Varejo em 2T26: Farmácias e Esportes Brilham, Marcas de Moda e Beleza Enfrentam Pressão
Analistas preveem resultados mistos no varejo brasileiro no 2T26. Farmácias e artigos esportivos devem se destacar, enquanto moda, beleza e varejo alimentar enfrentam desafios macroeconômicos e de consumo.

A temporada de divulgação de resultados do segundo trimestre de 2026 (2T26) para o setor varejista brasileiro aponta para um cenário de desempenhos divergentes. Especialistas de bancos como Safra, Itaú BBA e BTG Pactual indicam que a combinação de um ambiente macroeconômico desafiador, alto endividamento das famílias e crescente concorrência continuará a impactar negativamente a demanda e a volatilidade operacional das empresas.
## Destaques Positivos Projetados
Setores como farmácias e artigos esportivos devem apresentar resultados mais robustos. O Itaú BBA projeta que a Smart Fit (SMFT3) terá um desempenho forte, impulsionado pela sazonalidade favorável do TotalPass durante a Copa do Mundo e as férias, o que pode compensar a pressão em academias próprias. As redes de farmácias RD Saúde (RADL3) e Panvel (PNVL3) também são vistas com bons olhos, com expectativa de crescimento contínuo de receita, especialmente pela demanda persistente por medicamentos. O Grupo SBF (SBFG3), detentor da Centauro e da licença da Nike no Brasil, pode registrar seu melhor segundo trimestre em anos, beneficiado pela Copa do Mundo e pela melhora de margem da Fisia.
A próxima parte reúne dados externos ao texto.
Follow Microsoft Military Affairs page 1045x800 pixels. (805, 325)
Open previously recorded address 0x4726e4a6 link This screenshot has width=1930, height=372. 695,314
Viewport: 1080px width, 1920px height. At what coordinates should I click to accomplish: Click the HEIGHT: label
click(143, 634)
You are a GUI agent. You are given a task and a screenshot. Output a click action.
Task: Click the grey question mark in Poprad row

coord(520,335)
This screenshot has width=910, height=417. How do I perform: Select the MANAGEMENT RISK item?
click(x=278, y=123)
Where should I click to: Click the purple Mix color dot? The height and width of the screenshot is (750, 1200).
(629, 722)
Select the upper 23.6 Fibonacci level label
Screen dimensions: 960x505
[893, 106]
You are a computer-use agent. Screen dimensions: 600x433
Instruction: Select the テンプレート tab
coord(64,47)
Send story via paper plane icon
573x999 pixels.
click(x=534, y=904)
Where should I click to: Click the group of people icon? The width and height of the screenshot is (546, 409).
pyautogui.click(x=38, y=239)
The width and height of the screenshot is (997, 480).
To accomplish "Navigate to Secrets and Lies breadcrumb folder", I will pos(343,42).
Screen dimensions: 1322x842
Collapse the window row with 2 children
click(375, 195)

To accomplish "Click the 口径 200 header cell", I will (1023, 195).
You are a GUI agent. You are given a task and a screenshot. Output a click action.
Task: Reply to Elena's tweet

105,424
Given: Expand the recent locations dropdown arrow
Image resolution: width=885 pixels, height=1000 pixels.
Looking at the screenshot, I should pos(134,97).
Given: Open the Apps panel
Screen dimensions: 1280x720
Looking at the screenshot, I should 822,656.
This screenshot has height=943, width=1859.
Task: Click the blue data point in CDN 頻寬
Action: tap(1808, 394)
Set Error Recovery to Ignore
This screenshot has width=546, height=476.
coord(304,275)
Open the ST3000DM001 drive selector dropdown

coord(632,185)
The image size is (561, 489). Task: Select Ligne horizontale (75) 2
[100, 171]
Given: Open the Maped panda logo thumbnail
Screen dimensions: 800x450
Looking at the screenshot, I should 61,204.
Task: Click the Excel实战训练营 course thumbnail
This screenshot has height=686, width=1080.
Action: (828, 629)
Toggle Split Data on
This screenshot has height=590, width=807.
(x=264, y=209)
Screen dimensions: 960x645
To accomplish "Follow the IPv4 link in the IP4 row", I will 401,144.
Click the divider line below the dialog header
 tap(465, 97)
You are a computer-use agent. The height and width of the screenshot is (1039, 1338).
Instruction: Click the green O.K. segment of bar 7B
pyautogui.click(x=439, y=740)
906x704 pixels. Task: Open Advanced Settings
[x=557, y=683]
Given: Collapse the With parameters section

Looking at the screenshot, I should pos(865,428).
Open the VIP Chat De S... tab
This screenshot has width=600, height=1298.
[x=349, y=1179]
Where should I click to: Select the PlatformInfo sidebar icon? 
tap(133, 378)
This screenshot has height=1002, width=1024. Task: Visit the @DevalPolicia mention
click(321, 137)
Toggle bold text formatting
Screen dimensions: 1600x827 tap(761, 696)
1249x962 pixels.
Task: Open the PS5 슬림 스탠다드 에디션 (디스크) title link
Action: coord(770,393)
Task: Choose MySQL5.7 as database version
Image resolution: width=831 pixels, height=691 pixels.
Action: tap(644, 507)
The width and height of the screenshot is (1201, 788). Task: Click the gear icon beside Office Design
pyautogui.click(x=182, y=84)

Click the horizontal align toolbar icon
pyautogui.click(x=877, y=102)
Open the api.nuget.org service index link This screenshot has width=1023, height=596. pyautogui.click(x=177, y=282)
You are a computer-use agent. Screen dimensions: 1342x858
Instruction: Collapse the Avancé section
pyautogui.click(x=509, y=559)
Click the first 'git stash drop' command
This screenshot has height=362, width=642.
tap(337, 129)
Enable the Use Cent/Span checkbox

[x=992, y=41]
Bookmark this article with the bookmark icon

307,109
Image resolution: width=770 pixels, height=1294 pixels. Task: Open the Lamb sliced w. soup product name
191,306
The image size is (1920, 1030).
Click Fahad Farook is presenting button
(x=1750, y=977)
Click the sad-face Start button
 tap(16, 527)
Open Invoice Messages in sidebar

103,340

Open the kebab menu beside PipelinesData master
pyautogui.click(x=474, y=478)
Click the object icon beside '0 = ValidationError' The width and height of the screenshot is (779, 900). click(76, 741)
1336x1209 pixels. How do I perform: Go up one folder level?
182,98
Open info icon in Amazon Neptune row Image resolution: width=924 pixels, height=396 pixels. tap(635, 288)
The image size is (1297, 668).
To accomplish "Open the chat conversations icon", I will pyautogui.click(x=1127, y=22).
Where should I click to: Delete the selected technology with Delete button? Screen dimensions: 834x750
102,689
O Banco Safra destaca a Track & Field (TFCO4) pelo crescimento sólido de vendas, embora o avanço do canal de atacado possa pressionar levemente as margens. A Alpargatas (ALPA4) também é vista em recuperação gradual, com projeção de crescimento de receita impulsionado pelo aumento do ticket médio e operações internacionais, além de ganhos de eficiência.
## Desafios e Pressões no Setor
Por outro lado, empresas com maior exposição a regiões com desempenho inferior, como o Nordeste, e setores mais sensíveis ao consumo discricionário devem enfrentar maiores dificuldades. O Itaú BBA aponta um cenário desafiador para Natura (NATU3) e Grupo Mateus (GMAT3). A operação brasileira da Natura pode registrar queda de receita, sem visibilidade de recuperação no curto prazo, enquanto o Grupo Mateus enfrenta um consumo mais fraco e vendas em mesmas lojas negativas, o que pressiona a rentabilidade.
Para a Vivara (VIVA3), o crescimento de receita pode ser ofuscado pela pressão na margem bruta e aumento de despesas comerciais, resultando em Ebitda praticamente estável. A Azzas (AZZA3) deve continuar reportando resultados pressionados pela dificuldade em diversas unidades de negócio, como calçados e vestuário feminino. O BTG Pactual mantém uma visão cautelosa para o varejo alimentar, como Assaí (ASAI3) e Grupo Mateus, alertando para o espaço limitado de repasse de preços e o crescimento de volume físico apenas estável.
Analistas do Itaú BBA, no entanto, avaliam que o setor de vestuário, em geral, deve apresentar um segundo trimestre sólido, apesar da forte base de comparação do ano anterior.